SUPPLIED DATA:
+++
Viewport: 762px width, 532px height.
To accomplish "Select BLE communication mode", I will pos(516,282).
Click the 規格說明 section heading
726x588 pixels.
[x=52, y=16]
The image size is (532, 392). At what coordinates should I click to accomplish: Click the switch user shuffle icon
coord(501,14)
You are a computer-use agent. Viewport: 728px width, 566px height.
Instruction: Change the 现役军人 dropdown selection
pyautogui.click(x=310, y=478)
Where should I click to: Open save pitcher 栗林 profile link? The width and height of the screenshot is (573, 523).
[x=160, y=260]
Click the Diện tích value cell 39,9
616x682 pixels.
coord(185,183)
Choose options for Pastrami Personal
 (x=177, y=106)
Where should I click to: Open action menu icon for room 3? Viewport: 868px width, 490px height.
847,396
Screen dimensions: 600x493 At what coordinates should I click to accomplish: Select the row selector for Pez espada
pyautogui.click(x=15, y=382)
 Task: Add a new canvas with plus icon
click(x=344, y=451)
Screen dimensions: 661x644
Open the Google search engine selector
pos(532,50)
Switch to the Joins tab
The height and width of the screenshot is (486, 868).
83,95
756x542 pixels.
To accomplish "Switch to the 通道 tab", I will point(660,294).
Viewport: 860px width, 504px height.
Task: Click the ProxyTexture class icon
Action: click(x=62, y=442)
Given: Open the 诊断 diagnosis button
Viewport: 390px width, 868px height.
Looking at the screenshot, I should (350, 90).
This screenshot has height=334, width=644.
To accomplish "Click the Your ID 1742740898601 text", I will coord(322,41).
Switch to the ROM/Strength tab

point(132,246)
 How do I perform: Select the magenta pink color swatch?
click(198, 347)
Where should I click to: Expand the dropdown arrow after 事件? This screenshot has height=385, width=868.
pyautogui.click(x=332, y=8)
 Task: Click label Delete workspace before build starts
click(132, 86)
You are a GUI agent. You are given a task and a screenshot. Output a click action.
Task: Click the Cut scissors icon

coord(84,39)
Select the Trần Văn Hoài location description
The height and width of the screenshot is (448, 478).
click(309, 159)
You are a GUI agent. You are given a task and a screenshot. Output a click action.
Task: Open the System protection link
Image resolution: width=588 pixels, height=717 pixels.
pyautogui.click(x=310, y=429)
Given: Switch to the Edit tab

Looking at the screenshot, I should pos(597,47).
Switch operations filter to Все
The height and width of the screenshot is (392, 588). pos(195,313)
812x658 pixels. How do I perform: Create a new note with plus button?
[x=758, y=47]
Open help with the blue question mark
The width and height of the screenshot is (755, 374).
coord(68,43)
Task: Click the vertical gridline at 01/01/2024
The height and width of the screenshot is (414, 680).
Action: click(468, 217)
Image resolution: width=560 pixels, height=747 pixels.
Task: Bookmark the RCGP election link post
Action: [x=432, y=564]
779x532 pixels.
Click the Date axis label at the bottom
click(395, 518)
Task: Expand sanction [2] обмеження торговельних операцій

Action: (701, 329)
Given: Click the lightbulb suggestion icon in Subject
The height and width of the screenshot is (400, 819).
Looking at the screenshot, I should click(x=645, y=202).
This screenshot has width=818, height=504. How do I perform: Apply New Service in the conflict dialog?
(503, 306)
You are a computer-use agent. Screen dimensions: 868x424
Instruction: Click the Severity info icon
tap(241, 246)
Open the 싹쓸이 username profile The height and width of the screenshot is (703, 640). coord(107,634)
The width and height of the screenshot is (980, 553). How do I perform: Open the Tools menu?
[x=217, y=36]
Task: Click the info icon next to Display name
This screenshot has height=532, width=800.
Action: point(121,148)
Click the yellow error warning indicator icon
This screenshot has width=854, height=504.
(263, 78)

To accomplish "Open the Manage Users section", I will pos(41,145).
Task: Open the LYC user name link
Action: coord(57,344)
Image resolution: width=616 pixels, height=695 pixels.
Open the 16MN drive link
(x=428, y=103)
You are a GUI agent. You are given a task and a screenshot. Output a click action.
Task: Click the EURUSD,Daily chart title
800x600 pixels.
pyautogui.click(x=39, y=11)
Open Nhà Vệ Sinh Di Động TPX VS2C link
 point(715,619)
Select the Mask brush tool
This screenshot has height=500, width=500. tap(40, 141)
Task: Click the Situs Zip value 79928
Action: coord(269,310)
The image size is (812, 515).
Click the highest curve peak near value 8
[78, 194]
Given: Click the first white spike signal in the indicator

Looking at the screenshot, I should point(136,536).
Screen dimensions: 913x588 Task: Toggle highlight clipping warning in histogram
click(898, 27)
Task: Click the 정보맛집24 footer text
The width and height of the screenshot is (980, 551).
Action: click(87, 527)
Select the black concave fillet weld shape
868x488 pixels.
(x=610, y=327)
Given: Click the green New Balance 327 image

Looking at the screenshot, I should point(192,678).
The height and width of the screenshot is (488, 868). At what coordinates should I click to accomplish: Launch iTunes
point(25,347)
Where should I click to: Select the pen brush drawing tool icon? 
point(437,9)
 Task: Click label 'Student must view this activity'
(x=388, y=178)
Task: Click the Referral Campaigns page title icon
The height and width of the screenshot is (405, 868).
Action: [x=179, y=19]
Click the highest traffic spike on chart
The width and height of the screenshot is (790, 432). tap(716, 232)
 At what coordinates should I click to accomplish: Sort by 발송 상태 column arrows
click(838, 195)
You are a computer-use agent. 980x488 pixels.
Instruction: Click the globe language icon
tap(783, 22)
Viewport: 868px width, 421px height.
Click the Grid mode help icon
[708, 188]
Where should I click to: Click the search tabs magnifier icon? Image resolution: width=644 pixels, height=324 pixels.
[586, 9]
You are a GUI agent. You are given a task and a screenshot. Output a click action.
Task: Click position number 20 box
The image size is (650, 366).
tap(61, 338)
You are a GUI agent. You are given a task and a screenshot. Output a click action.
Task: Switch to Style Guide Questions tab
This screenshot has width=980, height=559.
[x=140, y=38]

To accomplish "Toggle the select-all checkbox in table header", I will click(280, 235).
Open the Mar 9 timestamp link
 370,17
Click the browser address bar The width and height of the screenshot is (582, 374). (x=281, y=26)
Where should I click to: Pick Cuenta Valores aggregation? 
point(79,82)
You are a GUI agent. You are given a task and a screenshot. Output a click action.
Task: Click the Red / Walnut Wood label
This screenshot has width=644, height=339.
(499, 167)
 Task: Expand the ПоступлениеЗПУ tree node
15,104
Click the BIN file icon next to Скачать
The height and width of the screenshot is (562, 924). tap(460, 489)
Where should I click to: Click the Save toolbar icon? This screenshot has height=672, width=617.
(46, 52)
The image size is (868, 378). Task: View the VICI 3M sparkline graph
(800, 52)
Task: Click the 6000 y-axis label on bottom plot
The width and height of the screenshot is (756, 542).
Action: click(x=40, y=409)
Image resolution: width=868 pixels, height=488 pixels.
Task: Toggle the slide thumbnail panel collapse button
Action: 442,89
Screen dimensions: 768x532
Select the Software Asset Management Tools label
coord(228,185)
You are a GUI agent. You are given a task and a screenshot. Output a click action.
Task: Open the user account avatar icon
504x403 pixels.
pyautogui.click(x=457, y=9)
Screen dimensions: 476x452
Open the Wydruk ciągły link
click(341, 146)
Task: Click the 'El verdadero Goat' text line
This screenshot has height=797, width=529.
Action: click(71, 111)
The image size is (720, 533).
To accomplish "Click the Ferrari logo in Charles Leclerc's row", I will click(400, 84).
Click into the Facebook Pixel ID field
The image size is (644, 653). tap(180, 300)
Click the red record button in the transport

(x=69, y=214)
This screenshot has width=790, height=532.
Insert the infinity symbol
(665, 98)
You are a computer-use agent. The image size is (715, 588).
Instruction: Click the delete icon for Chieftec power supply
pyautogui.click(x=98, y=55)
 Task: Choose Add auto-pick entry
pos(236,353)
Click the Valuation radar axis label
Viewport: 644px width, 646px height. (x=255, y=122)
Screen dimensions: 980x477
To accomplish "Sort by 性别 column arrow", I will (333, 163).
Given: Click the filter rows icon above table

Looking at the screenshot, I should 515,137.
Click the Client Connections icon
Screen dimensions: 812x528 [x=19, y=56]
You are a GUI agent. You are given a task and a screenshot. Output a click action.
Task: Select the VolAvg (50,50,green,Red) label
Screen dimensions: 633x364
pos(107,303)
+++
TASK TO CARRY OUT: Copy whichever lines in the listing above hold "computer".

THE COMPLETED TASK:
You are a computer-use agent. Viewport: 728px width, 566px height.
You are a computer-use agent. Screen dimensions: 868x424
You are a computer-use agent. 980x488 pixels.
You are a computer-use agent. The image size is (715, 588).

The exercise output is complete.